## Start SUPPLIED RECORDS
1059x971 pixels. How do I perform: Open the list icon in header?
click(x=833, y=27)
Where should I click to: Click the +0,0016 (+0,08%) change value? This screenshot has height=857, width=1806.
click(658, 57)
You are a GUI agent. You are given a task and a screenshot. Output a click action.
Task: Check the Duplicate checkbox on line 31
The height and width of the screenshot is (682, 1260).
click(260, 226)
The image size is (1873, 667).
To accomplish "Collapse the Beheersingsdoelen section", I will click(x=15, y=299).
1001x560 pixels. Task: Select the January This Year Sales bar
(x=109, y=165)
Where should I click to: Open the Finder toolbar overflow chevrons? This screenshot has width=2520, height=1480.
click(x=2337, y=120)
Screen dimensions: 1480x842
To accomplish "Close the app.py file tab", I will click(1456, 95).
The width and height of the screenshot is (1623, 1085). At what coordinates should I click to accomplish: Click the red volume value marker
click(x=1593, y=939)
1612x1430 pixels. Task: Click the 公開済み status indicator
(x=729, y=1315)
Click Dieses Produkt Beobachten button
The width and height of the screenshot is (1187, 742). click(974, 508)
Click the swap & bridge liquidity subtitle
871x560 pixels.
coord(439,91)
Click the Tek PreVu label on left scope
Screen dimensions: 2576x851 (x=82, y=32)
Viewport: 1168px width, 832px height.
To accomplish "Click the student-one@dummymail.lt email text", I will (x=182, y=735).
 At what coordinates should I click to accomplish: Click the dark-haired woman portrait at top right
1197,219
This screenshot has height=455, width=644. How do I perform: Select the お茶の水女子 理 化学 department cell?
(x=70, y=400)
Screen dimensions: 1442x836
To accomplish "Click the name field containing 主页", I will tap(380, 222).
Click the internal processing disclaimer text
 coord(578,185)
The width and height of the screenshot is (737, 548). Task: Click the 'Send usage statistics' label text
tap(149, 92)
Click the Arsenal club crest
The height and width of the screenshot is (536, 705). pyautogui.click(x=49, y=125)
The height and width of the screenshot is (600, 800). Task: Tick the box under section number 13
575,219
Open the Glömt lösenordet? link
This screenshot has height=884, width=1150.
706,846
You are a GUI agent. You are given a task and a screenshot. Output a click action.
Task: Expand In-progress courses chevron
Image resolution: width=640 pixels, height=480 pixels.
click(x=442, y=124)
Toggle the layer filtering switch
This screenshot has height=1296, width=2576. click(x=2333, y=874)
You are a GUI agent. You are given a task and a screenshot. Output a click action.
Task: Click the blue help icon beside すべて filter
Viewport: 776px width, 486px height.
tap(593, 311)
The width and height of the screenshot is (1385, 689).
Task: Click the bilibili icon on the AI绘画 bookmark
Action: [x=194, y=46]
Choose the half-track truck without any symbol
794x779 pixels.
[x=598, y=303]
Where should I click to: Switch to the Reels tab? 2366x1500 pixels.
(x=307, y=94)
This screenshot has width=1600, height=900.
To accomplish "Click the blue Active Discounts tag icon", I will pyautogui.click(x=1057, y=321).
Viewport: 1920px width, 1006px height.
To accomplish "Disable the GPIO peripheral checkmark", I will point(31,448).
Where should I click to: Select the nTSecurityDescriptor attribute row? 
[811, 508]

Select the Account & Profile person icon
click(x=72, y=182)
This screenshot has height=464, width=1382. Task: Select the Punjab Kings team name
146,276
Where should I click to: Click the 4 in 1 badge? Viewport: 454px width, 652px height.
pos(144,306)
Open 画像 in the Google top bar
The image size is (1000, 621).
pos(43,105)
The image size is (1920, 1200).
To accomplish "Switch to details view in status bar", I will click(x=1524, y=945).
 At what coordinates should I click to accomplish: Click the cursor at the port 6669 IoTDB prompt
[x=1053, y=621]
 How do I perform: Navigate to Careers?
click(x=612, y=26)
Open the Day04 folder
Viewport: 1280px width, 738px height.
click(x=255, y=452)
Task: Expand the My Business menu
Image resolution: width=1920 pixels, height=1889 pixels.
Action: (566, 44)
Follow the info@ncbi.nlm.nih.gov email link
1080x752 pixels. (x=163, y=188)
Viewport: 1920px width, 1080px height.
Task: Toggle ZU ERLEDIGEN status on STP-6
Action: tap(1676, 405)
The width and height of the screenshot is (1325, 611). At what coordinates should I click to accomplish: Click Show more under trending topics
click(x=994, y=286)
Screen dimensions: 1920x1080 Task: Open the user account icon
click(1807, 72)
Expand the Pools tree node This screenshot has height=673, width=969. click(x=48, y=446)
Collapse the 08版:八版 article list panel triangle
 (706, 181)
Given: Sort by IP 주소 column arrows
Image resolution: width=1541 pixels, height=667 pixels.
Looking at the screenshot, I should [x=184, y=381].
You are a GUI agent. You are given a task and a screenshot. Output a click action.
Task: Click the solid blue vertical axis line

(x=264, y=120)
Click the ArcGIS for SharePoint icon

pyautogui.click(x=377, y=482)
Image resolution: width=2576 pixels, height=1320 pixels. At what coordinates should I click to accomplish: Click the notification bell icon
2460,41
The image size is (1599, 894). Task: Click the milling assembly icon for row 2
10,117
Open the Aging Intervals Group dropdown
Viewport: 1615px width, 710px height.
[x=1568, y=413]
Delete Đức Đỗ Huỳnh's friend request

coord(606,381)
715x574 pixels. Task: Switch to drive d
## End SUPPLIED RECORDS
* **WHAT IS EXPECTED**: Reproduce all of the data above verbatim, line for line, without any changes.

* **WRITTEN REPLY**:
1059x971 pixels. How do I perform: Open the list icon in header?
click(x=833, y=27)
Where should I click to: Click the +0,0016 (+0,08%) change value? This screenshot has height=857, width=1806.
click(658, 57)
You are a GUI agent. You are given a task and a screenshot. Output a click action.
Task: Check the Duplicate checkbox on line 31
The height and width of the screenshot is (682, 1260).
click(260, 226)
The image size is (1873, 667).
To accomplish "Collapse the Beheersingsdoelen section", I will click(x=15, y=299).
1001x560 pixels. Task: Select the January This Year Sales bar
(x=109, y=165)
Where should I click to: Open the Finder toolbar overflow chevrons? This screenshot has width=2520, height=1480.
click(x=2337, y=120)
Screen dimensions: 1480x842
To accomplish "Close the app.py file tab", I will click(1456, 95).
The width and height of the screenshot is (1623, 1085). At what coordinates should I click to accomplish: Click the red volume value marker
click(x=1593, y=939)
1612x1430 pixels. Task: Click the 公開済み status indicator
(x=729, y=1315)
Click Dieses Produkt Beobachten button
The width and height of the screenshot is (1187, 742). click(974, 508)
Click the swap & bridge liquidity subtitle
871x560 pixels.
coord(439,91)
Click the Tek PreVu label on left scope
Screen dimensions: 2576x851 (x=82, y=32)
Viewport: 1168px width, 832px height.
To accomplish "Click the student-one@dummymail.lt email text", I will (x=182, y=735).
 At what coordinates should I click to accomplish: Click the dark-haired woman portrait at top right
1197,219
This screenshot has height=455, width=644. How do I perform: Select the お茶の水女子 理 化学 department cell?
(x=70, y=400)
Screen dimensions: 1442x836
To accomplish "Click the name field containing 主页", I will tap(380, 222).
Click the internal processing disclaimer text
 coord(578,185)
The width and height of the screenshot is (737, 548). Task: Click the 'Send usage statistics' label text
tap(149, 92)
Click the Arsenal club crest
The height and width of the screenshot is (536, 705). pyautogui.click(x=49, y=125)
The height and width of the screenshot is (600, 800). Task: Tick the box under section number 13
575,219
Open the Glömt lösenordet? link
This screenshot has height=884, width=1150.
706,846
You are a GUI agent. You are given a task and a screenshot. Output a click action.
Task: Expand In-progress courses chevron
Image resolution: width=640 pixels, height=480 pixels.
click(x=442, y=124)
Toggle the layer filtering switch
This screenshot has height=1296, width=2576. click(x=2333, y=874)
You are a GUI agent. You are given a task and a screenshot. Output a click action.
Task: Click the blue help icon beside すべて filter
Viewport: 776px width, 486px height.
tap(593, 311)
The width and height of the screenshot is (1385, 689).
Task: Click the bilibili icon on the AI绘画 bookmark
Action: [x=194, y=46]
Choose the half-track truck without any symbol
794x779 pixels.
[x=598, y=303]
Where should I click to: Switch to the Reels tab? 2366x1500 pixels.
(x=307, y=94)
This screenshot has width=1600, height=900.
To accomplish "Click the blue Active Discounts tag icon", I will pyautogui.click(x=1057, y=321).
Viewport: 1920px width, 1006px height.
To accomplish "Disable the GPIO peripheral checkmark", I will point(31,448).
Where should I click to: Select the nTSecurityDescriptor attribute row? 
[811, 508]

Select the Account & Profile person icon
click(x=72, y=182)
This screenshot has height=464, width=1382. Task: Select the Punjab Kings team name
146,276
Where should I click to: Click the 4 in 1 badge? Viewport: 454px width, 652px height.
pos(144,306)
Open 画像 in the Google top bar
The image size is (1000, 621).
pos(43,105)
The image size is (1920, 1200).
To accomplish "Switch to details view in status bar", I will click(x=1524, y=945).
 At what coordinates should I click to accomplish: Click the cursor at the port 6669 IoTDB prompt
[x=1053, y=621]
 How do I perform: Navigate to Careers?
click(x=612, y=26)
Open the Day04 folder
Viewport: 1280px width, 738px height.
click(x=255, y=452)
Task: Expand the My Business menu
Image resolution: width=1920 pixels, height=1889 pixels.
Action: (566, 44)
Follow the info@ncbi.nlm.nih.gov email link
1080x752 pixels. (x=163, y=188)
Viewport: 1920px width, 1080px height.
Task: Toggle ZU ERLEDIGEN status on STP-6
Action: tap(1676, 405)
The width and height of the screenshot is (1325, 611). At what coordinates should I click to accomplish: Click Show more under trending topics
click(x=994, y=286)
Screen dimensions: 1920x1080 Task: Open the user account icon
click(1807, 72)
Expand the Pools tree node This screenshot has height=673, width=969. click(x=48, y=446)
Collapse the 08版:八版 article list panel triangle
 (706, 181)
Given: Sort by IP 주소 column arrows
Image resolution: width=1541 pixels, height=667 pixels.
Looking at the screenshot, I should [x=184, y=381].
You are a GUI agent. You are given a task and a screenshot. Output a click action.
Task: Click the solid blue vertical axis line

(x=264, y=120)
Click the ArcGIS for SharePoint icon

pyautogui.click(x=377, y=482)
Image resolution: width=2576 pixels, height=1320 pixels. At what coordinates should I click to accomplish: Click the notification bell icon
2460,41
The image size is (1599, 894). Task: Click the milling assembly icon for row 2
10,117
Open the Aging Intervals Group dropdown
Viewport: 1615px width, 710px height.
[x=1568, y=413]
Delete Đức Đỗ Huỳnh's friend request

coord(606,381)
715x574 pixels. Task: Switch to drive d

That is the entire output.